Sean Millington (born February 1, 1968) is a Canadian former professional football fullback in the Canadian Football League (CFL). He currently does colour commentary for the CFL’s website and the CBC. He has also acted in several movies and television shows.

==Amateur career==
In 1984, Millington was a student at Carson Graham Secondary School. The rugby season had changed from fall to spring, so he decided to try out for football. The coach took notice of his size and suggested he start out as an offensive lineman. The following year Millington convinced the coach to let him try out at running back.

After high school Millington attended Simon Fraser University, playing with the Simon Fraser Clan. After he graduated, he was trying out for the New York Giants. During those tryouts Millington was quoted in an interview with SLAM! Sports in August, 2006, that the best advice that he ever received was from then Giants head coach Bill Parcells, who told him that "he was a diamond in the rough and that he needed to get more experience." Parcells then advised Millington to get that experience in the Canadian Football League and work hard there and things would work out. Millington replied that Parcells was right.

==Professional career==
Millington played fullback in the CFL for 12 years with the Edmonton Eskimos, the Winnipeg Blue Bombers and the British Columbia Lions before his retirement in 2002.

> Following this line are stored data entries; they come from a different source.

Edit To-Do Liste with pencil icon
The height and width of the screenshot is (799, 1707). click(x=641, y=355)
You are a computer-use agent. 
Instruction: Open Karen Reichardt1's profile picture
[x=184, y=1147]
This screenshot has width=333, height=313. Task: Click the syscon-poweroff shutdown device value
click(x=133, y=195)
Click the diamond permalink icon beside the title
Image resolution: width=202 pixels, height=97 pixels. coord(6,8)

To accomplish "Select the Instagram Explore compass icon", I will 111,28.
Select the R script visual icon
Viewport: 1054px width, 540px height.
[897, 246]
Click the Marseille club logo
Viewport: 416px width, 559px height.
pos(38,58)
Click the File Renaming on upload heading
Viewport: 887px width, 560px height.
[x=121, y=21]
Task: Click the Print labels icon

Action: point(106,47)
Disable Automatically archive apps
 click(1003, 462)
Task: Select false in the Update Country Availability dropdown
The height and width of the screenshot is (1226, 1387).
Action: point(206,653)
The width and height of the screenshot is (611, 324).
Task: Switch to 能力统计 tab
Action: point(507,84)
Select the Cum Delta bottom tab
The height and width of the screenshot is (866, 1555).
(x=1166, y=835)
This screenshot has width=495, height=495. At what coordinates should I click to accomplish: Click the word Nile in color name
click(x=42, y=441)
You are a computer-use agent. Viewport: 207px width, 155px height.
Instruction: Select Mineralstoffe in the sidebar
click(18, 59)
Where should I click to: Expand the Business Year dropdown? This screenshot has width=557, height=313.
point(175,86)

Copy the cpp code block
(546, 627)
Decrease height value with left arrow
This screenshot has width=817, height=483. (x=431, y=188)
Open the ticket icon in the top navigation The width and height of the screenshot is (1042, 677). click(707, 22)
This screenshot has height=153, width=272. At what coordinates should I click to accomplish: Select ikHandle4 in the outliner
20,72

While playing for the Edmonton Eskimos, he rushed for 225 yards on 29 carries in a game against the visiting Saskatchewan Roughriders on October 30, 1999. He was the most recent Canadian fullback to rush for over 200 yards in a game, until Jesse Lumsden was rushed for 211 yards against the Winnipeg Blue Bombers on August 3, 2007.

Most of Millington's accomplishments were with the B.C. Lions - whom he played with the most in those 12 years (1991–97, 2000–02). He was known as the "Diesel." With the Lions Millington was a two-time Grey Cup champion and was named the Grey Cup's Most Valuable Canadian in the 88th Grey Cup game in 2000. In that same year, Millington rushed for 1010 yards on 156 carries and ran for 6 touchdowns, while sharing the backfield duties with import Robert Drummond. He was only the 6th Canadian to rush for a thousand yards in a season.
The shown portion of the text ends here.